Пользуясь его расположением, предложил хирургу:
– В городе много разговоров о ваших операциях на сердце. А толком о них никто ничего не знает. Разрешите мне присутствовать завтра на вашей операции. Я подготовлю репортаж, расскажу людям, что это такое. Если есть проблемы, попробуем через газету решить их.
С присущей ему грубоватостью Ахунбаев ответил:
– Толку-то от вас, журналистов… Нашу клинику уже десятый год строят. Теснота в операционной, аппаратуры не хватает. А помочь никто не хочет.
Я заверил Ису Коноевича, что доложу обо всём редактору, газета откроет на строительстве поликлиники свой корреспондентский пост, и дело пойдёт. Мол, по своему опыту
– Ну, если так… Приходи завтра к десяти утра. Не опаздывай.
На том мы и расстались.
Утром я доложил редактору, что договорился с профессором Ахунбаевым присутствовать на операции и, захватив «репортёр», поспешил в клинику. Профессор уже предупредил персонал, что будет корреспондент из газеты, и отдал необходимые распоряжения. Меня провели к пациентке – моложавой, красивой женщине с диагнозом: врождённый порок сердца. Больная уже была подготовлена к операции. Грудь её по самый подбородок была закрыта чем-то плотным, и я видел только лицо и глаза. Сопровождавший меня врач объяснил больной, что за ходом операции на её сердце будет следить корреспондент. Больная слегка улыбнулась мне и закрыла глаза.
Операционная располагалась в двухэтажном здании. На первом этаже в сравнительно небольшом помещении одновременно шли две операции. Профессор Ахунбаев и 15 его ассистентов заняли одну половину. В другой расположилась группа врачей, которые делали резекцию желудка. Обе группы медиков чуть не задевали друг друга, и я оценил раздражение Исы Коноевича по поводу того, в каких условиях он работает.

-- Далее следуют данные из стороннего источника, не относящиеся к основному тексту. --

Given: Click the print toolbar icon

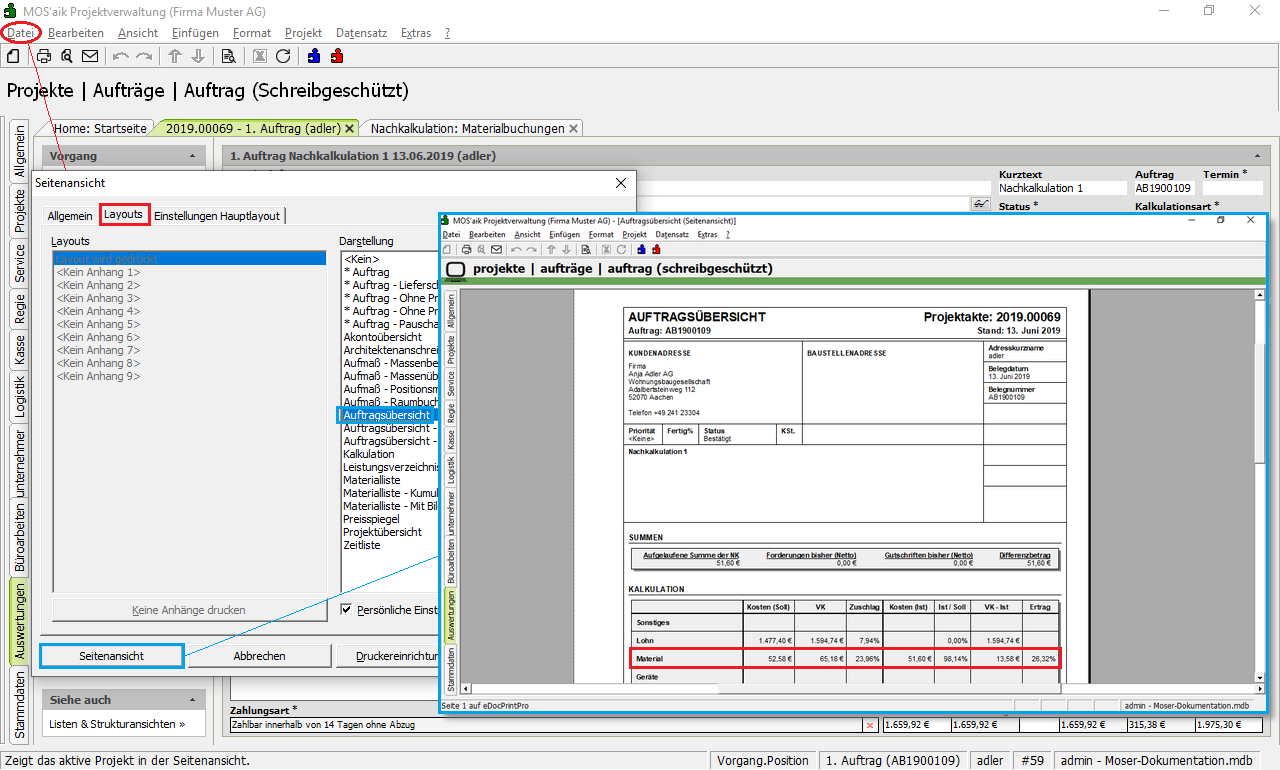Looking at the screenshot, I should point(44,56).
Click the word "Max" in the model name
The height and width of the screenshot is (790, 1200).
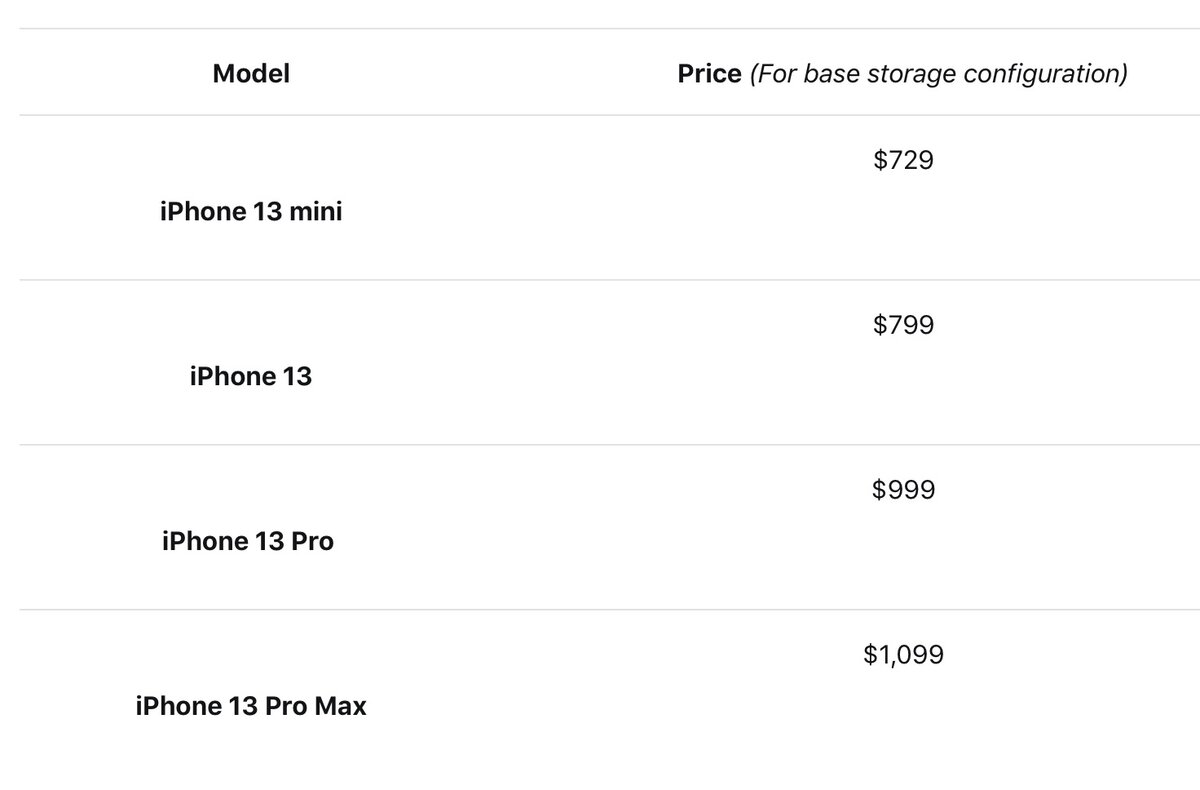(340, 707)
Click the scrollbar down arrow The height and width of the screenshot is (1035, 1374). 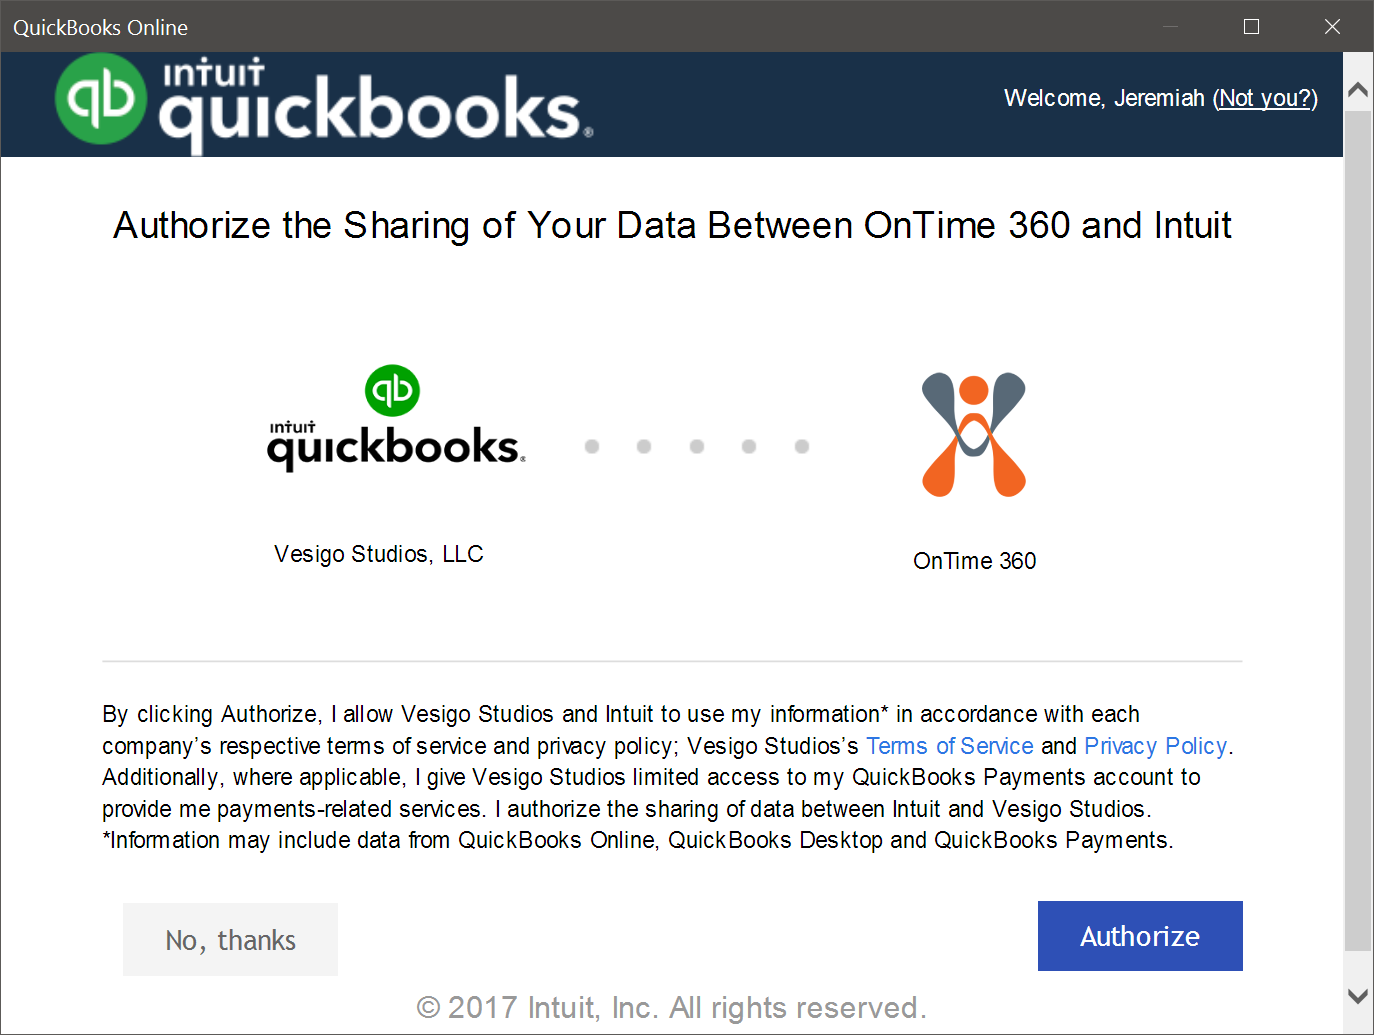pos(1357,996)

На втором этаже, прямо над операционными столами, было прорезано большое стеклянное окно, несколько возвышающееся над полом. В обычные дни перед ним обычно стояли студенты – будущие хирурги, и преподаватель объяснял им ход операции. На этот раз студентов не было. Возле окна расположились я и хирург – кандидат медицинских наук, приданный мне в качестве консультанта. Операция проходила с использованием аппарата «искусственное сердце», кроме него, вокруг громоздилось множество другой аппаратуры.
– Сейчас Иса Коноевич будет вскрывать грудную клетку, чтобы получить доступ к сердцу, – пояснил мне хирург. – Операция трудоёмкая и длительная.

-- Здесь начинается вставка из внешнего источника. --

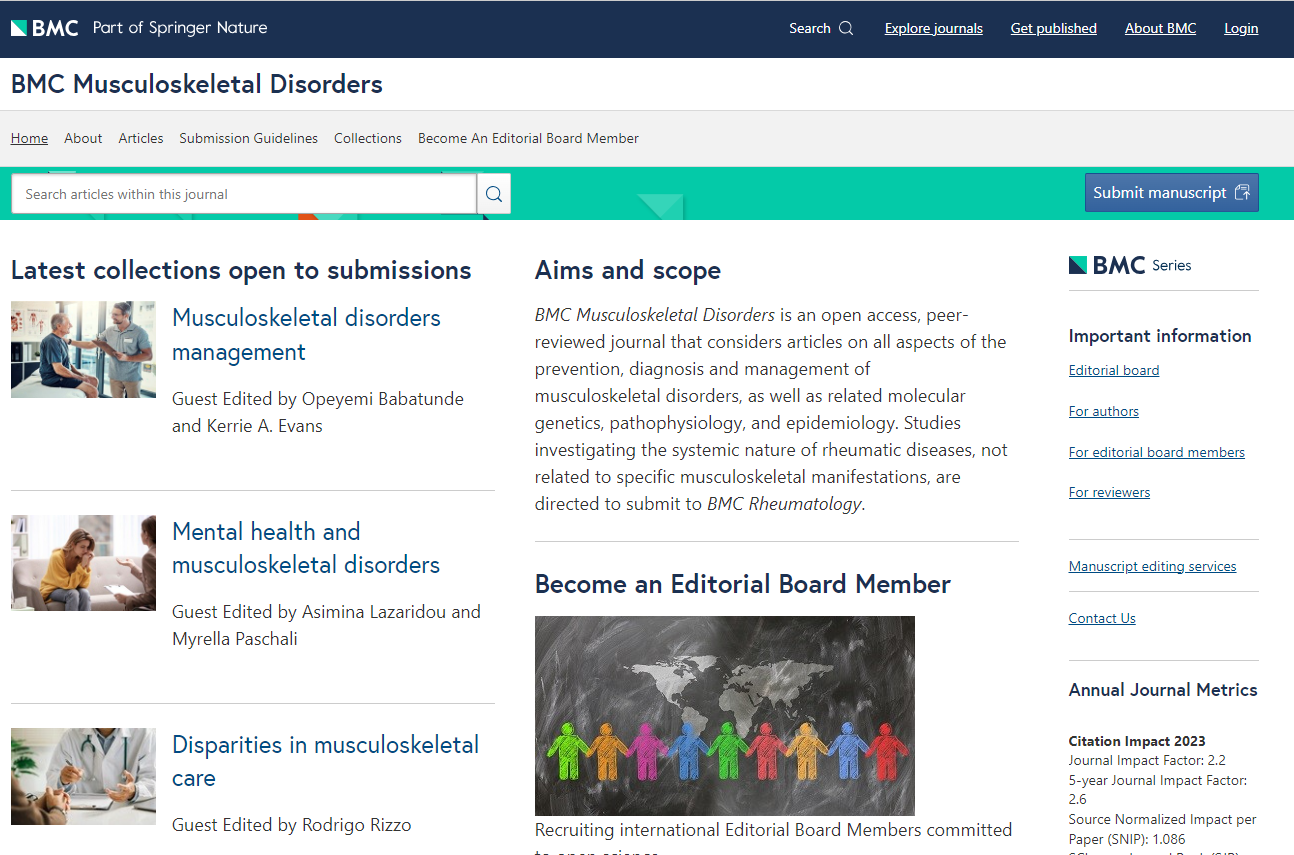The height and width of the screenshot is (855, 1294).
Task: Open the Editorial board sidebar link
Action: pyautogui.click(x=1113, y=370)

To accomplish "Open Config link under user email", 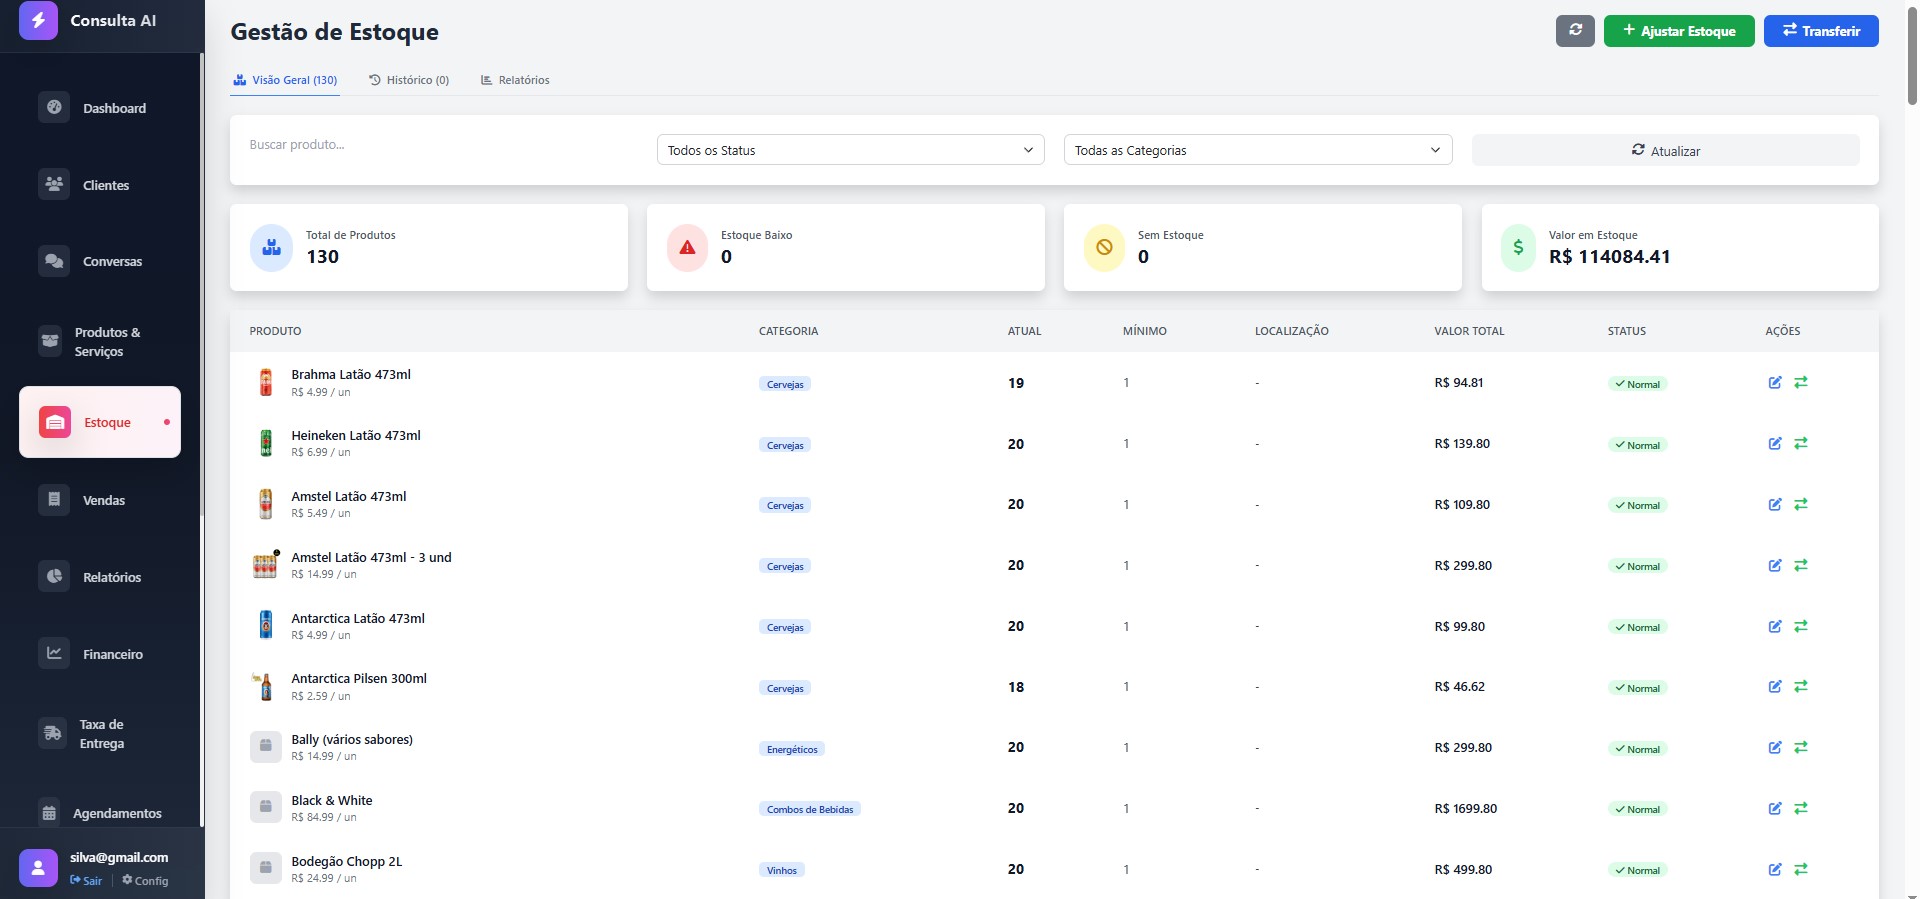I will (146, 881).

– А что именно будет делать хирург на сердце? – задал я вопрос.
– Как вы знаете, у больной врождённый порок сердца. Разновидностей такой патологии много. У этой женщины сужено отверстие митрального клапана – главный канал, если попросту сказать, по которому сердце перекачивает кровь. Так вот, этот канал сузился до критического состояния. Вы видели, как она порывисто и часто дышит. Сердце не успевает перекачивать кровь, организму не хватает кислорода. В общем все свои сорок лет больная не жила, а мучилась. Теперь Иса Коноевич должен расширить отверстие митрального клапана и зашить надрез.

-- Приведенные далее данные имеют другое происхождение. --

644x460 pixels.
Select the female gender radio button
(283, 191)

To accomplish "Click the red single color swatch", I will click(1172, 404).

Объяснения моего консультанта, мне признаюсь, были не совсем понятны. Как расширить митральное отверстие? Разрезать его? Но это же на сердце! Тогда смерть? Но своих опасений я не высказывал, боясь показаться абсолютным профаном. И вообще решил задавать меньше вопросов, а внимательно наблюдать за происходящим внизу.
На вскрытие грудной клетки ушло два с половиной часа. Бесчисленное количество капилляров нужно было закрыть, чтобы не хлынула кровь. Сейчас это делают при помощи ультразвука и лазера. Тогда же, в 1975 году, хирург выполнял эту кропотливую работу вручную.
В операционной стояла напряжённая тишина, прерываемая иногда краткими командами хирурга: «Зажим!», «Скальпель!», «Проверьте давление!»… Наконец грудную клетку раскрыли, хирург ловким движением подвел ладонь левой руки под сердце и слегка приподнял его.
– Смотрите, сейчас самый ответственный момент! Будут расширять митральное отверстие, – предупредил меня хирург.
Ассистентка подала Ахунбаеву длинный стеклянный скальпель, похожий на остро заточенный карандаш. Сердце больной, похожее на туго накачанный мяч, трепетало на ладони хирурга. Меня прошиб холодный озноб. В тот же момент хирург резко вонзил в него скальпель… Тугая струя крови брызнула ему на плечо.